Former British agent and Soviet spy George Blake dies aged 98

26 December 2020, 12:26 | Updated: 26 December 2020, 12:29

Former double agent George Blake has died
Former double agent George Blake has died. Picture: PA

By Maddie Goodfellow

The former MI6 agent turned Russian spy George Blake has died aged 98, according to Russian media.

The state-owned news agency RIA Novosti said his death was confirmed by Sergei Ivanov, the head of the press bureau of the Russian Foreign Intelligence Service (SVR).

In 1961, the former MI6 officer was jailed for 42 years for spying for Russia during the Cold War, but he escaped from Wormwood Scrubs in 1966.

Born in Rotterdam in 1922, he moved to England where he joined the Royal Navy and was later asked to join the British Secret Service.

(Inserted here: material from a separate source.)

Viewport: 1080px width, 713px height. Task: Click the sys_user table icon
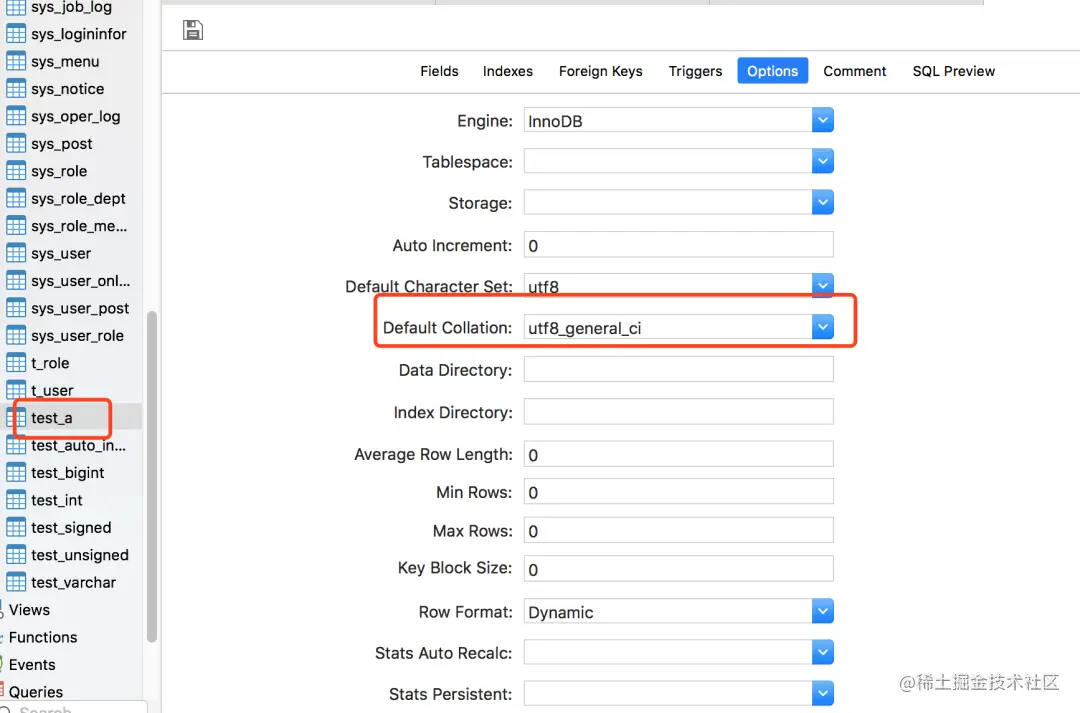tap(16, 254)
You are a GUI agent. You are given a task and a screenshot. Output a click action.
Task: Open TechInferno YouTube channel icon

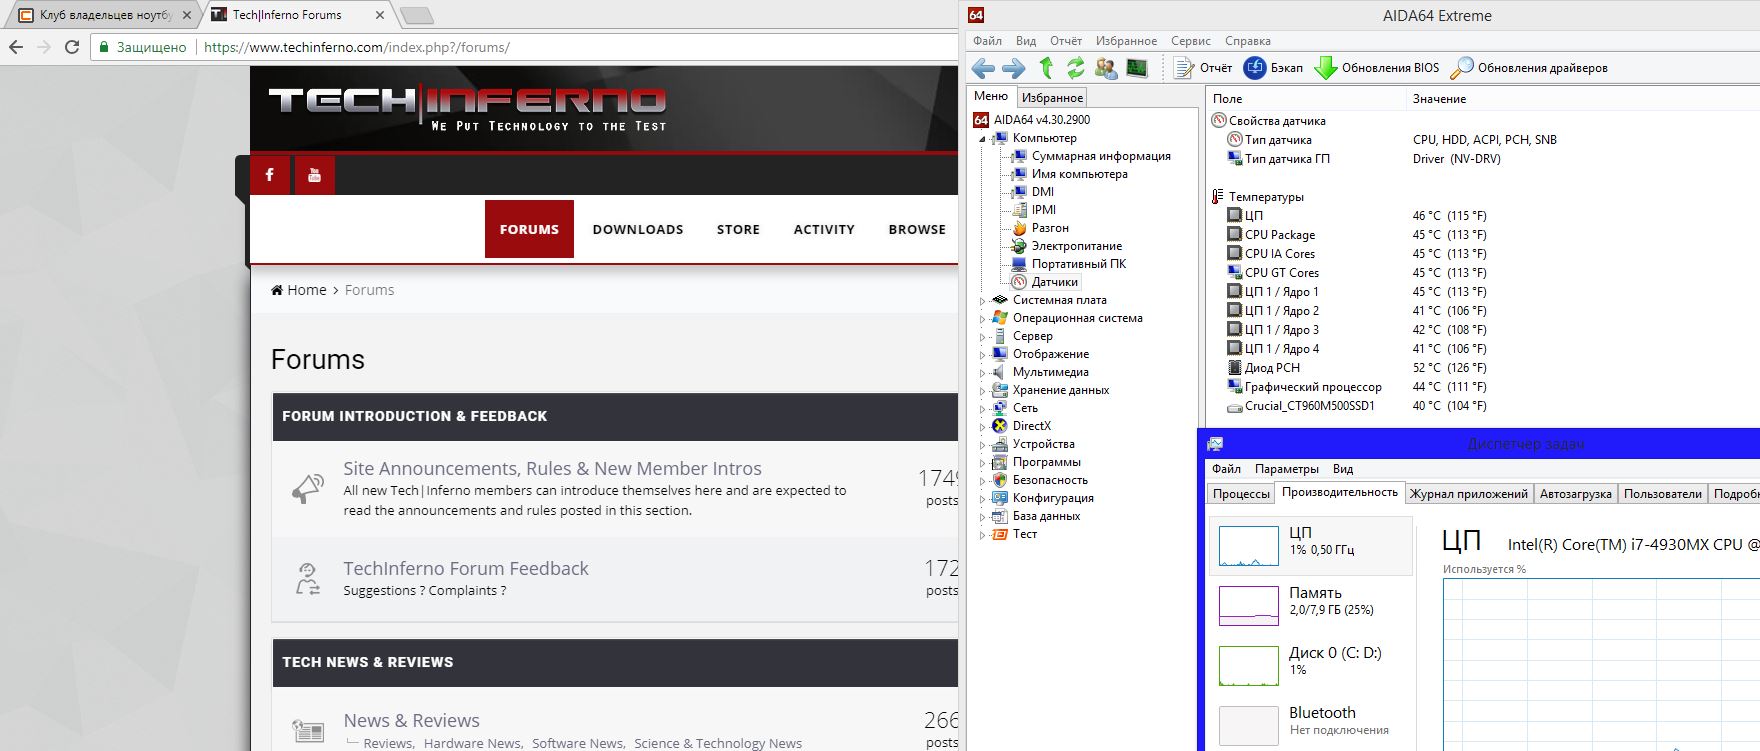pyautogui.click(x=314, y=175)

During the height of the Cold War, he leaked government secrets to the Soviet Union, including a secret tunnel the West, including the UK and the US, had built to tap Soviet communications.

He was exposed as a Soviet agent to the British by a Polish defector, Michael Goleniewski, and arrested.

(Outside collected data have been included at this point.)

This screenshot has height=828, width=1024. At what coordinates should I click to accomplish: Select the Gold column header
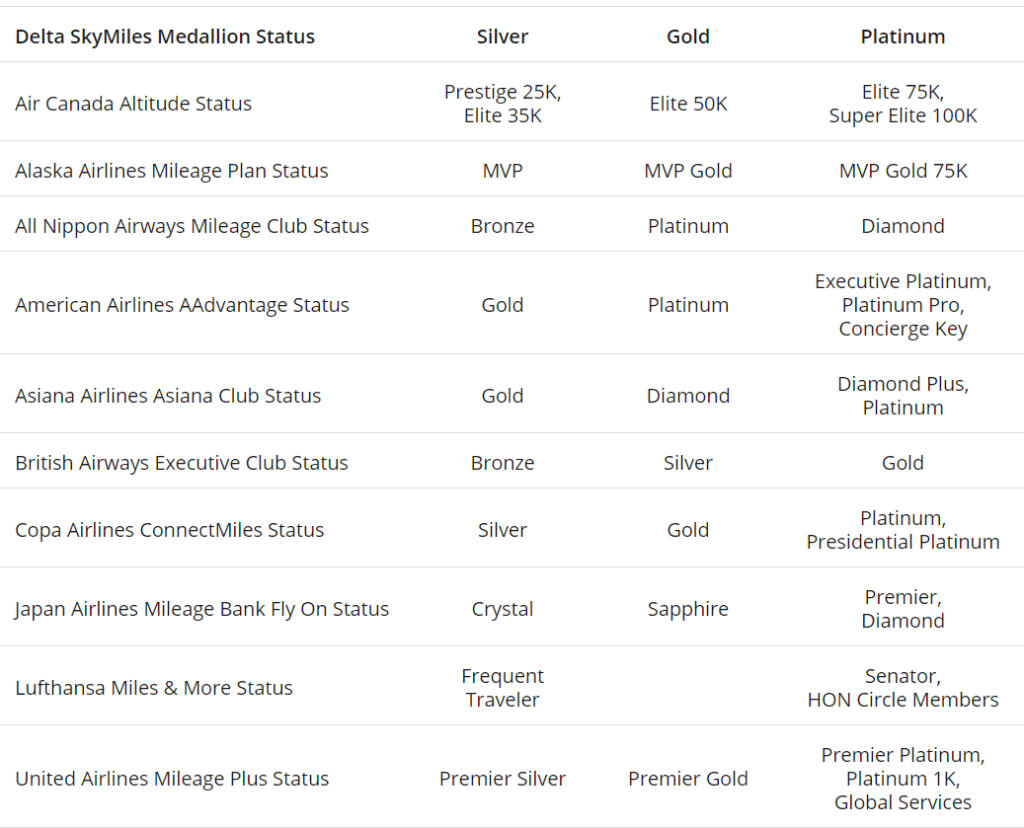coord(688,37)
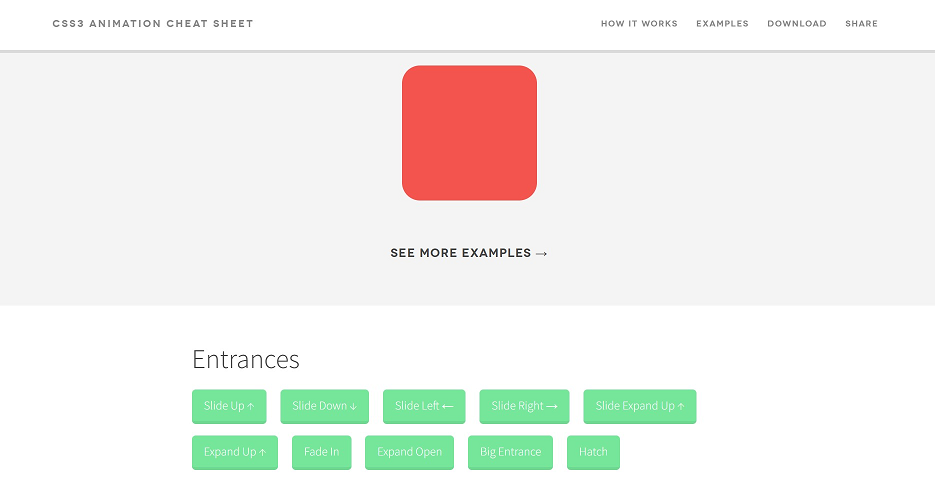Choose the Slide Left animation button

click(x=424, y=406)
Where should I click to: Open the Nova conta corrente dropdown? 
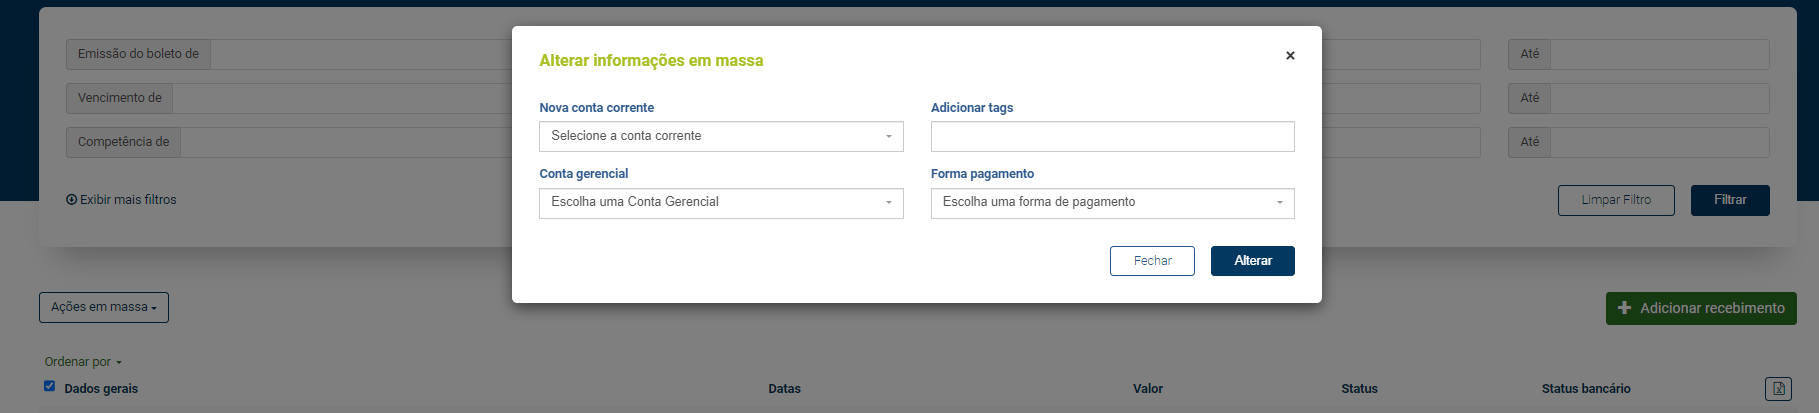[x=721, y=136]
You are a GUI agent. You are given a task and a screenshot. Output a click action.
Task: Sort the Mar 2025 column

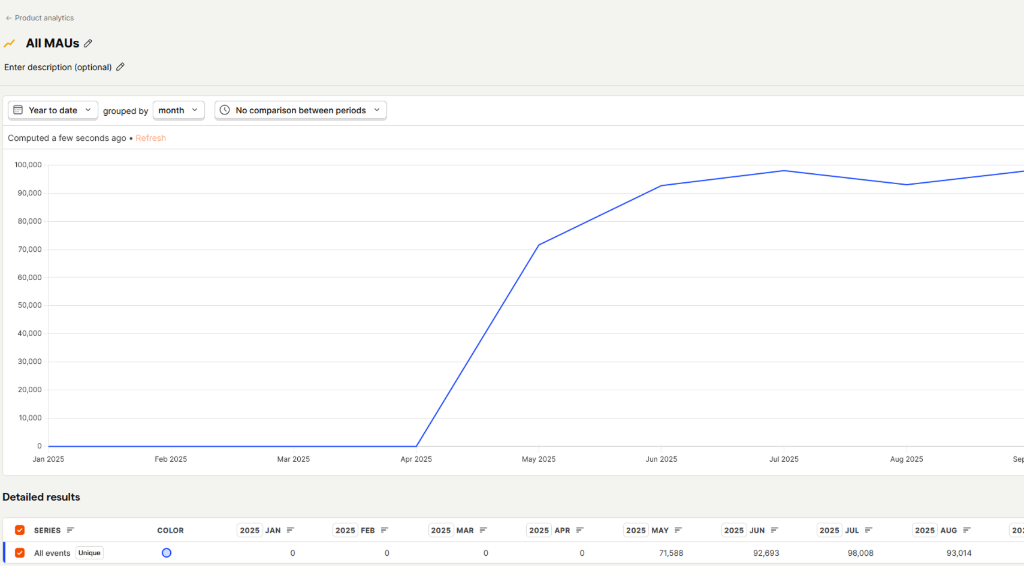pos(483,530)
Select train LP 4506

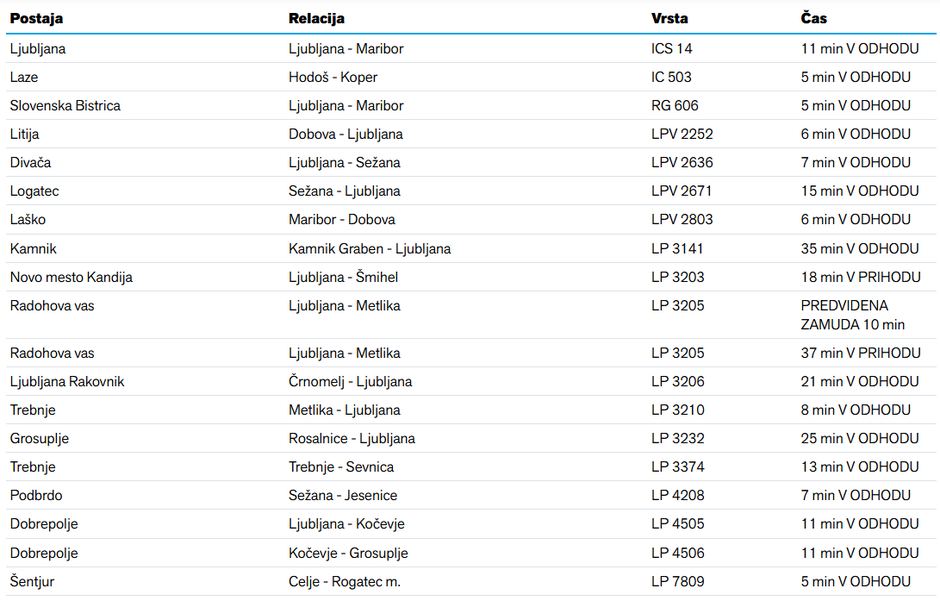tap(678, 553)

He spent the last 40 years of his life in Russia.

George Blake escaped from Wormwood Scrubs
George Blake escaped from Wormwood Scrubs. Picture: Getty

Blake, who spent the last 40 years of his life in Russia after escaping from Wormwood Scrubs prison in 1966 while serving a 42-year sentence, remained an unrepentant communist to the end.

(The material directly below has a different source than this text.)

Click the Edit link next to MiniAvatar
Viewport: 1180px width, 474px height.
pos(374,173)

And although it is known that at least 40 British agents were executed in Russia as a result of his treachery, Blake had always claimed that this was not the case, and that no-one died in these circumstances.

But in a volte-face in 1991, Blake said he regretted the deaths of the agents he had betrayed.

He also insisted that he did not regard himself as a traitor, having never "felt" British.

"To betray, you first have to belong. I never belonged," he said.

Blake, whose life story reads like a spy thriller, never showed any remorse for his activities.

He once said in praise of communism: "I think it is never wrong to give your life to a noble ideal. And to a noble experiment even if it doesn't succeed."

But despite his protestations, Blake will always be regarded by Britain and the West in general as a man who, through his treachery, did more damage than any other person of his generation to the security of the free world.